Madiun banjir, lima korban dievakuasi ke rumah sakit

sebanyak lima orang korban banjir kiriman pada kelurahan rejomulyo kecamatan kartoharjo kota madiun provinsi jawa timur dievakuasi dengan petugas badan penanggulangan bencana daerah setempat ke rumah sakit.

petugas bpbd kota madiun, janus, minggu malam, mengatakan bahwa lima korban banjir itu adalah benar dan telah lanjut usia, seorang balita, juga tiga orang dewasa.

para korban itu dievakuasi agar membeli pertolongan medis, namun setelah itu keadaan mereka membaik juga dibawa ke properti saudara tiap-tiap, ujar dia.

menurut janus, kelima korban tersebut dievakuasi ke rumah sakit sebab mengalami sakit juga di kondisi kedinginan.

selain itu, ketinggian air dalam dalam rumah mereka sudah mencapai sekitar 50 sentimeter.

Informasi Lainnya:

petugas gabungan dari bpbd, pmi, tim relawan, juga satuan polisi pamong praja kota madiun hingga senin dini hari masih bersiaga untuk mengantisipasi naiknya air.

wali kota madiun bambang irianto membenarkan kehadiran lima orang warganya dan dievakuasi ke rumah sakit.

namun ia menyatakan belum hapal secara tentu kondisi kelima pihak itu.

sudah dievakuasi ke properti sakit dan ditangani oleh petugas medis. informasinya telah membaik, ujar bambang saat menyerahkan santunan makanan pada korban banjir dalam kelurahan rejomulyo.

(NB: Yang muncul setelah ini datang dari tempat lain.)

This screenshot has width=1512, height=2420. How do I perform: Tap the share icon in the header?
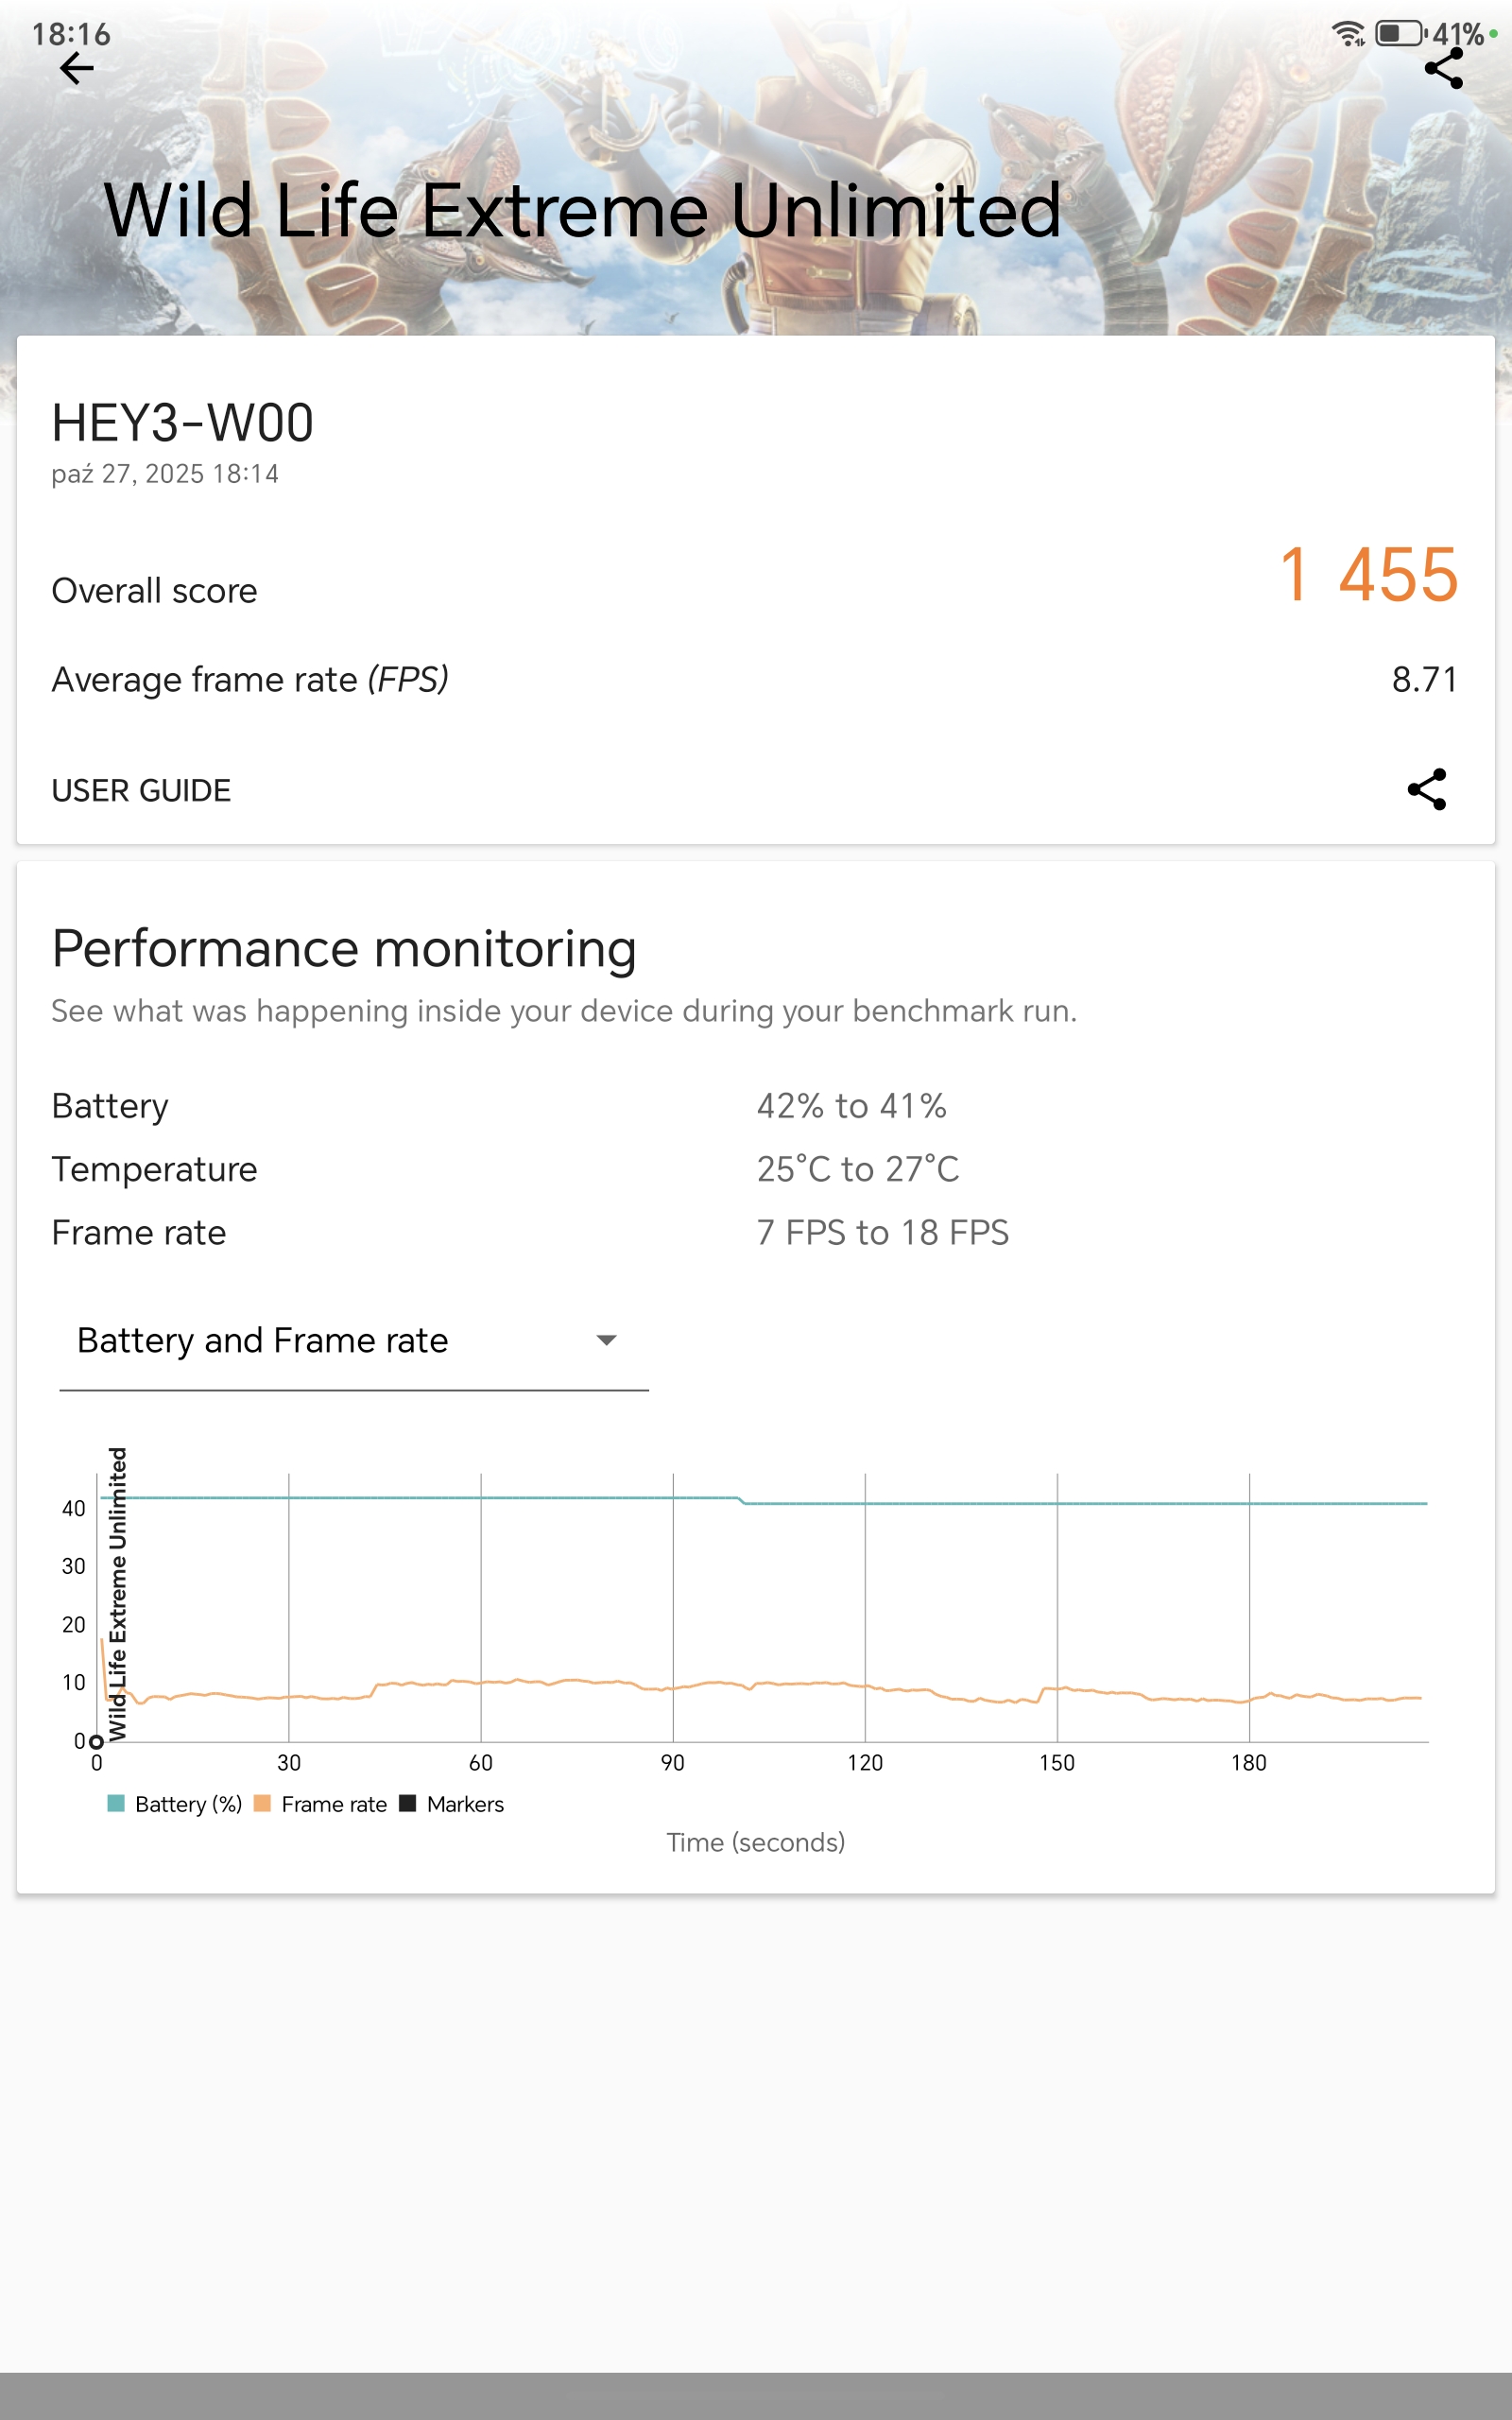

menurut wali kota, pihaknya telah memberikan sederat bantuan awal kepada para korban banjir.

bantuan tersebut antara lain berupa makanan siap saji, mi instan, serta nasi bungkus.

kami juga ingin mendirikan dapur umum di kantor kecamatan kartoharjo supaya memasok logistik kepada kaum korban banjir. disamping tersebut, saya membayar petugas bpbd dan pihak mengenai agar memantau perkembangan banjir tersebut, papar dia dulu.

banjir kiriman daripada lereng gunung wilis serta ponorogo sudah merendam ratusan properti masyarakat selama empat kelurahan selama kecamatan kartoharjo kota madiun, sesudah hujan deras mengguyur wilayah setempat, minggu (7/4).

empat kelurahan dan terkena banjir adalah kelurahan rejomulyo, kelun, tawangrejo, serta klegen.

ketinggian air bervariasi antara setinggi lutut pihak dewasa hingga pinggang orang dewasa.

data bpbd kota madiun mencatat persentasi rumah masyarakat dan terkena banjir mencapai 500 rumah lebih.

jumlah itu diperkirakan baru mau bertambah lagi karena masih selalu didata.

kelurahan paling parah terkena banjir adalah rejomulyo.

hingga minggu (7/4) jam 23.00 wib, ketinggian air baru bertahan.

meski itulah, kebanyakan penduduk mencari tetap bertahan selama rumahnya sambil memelihara barang milik mereka, serta bersiaga mengantisiasi banjir susulan.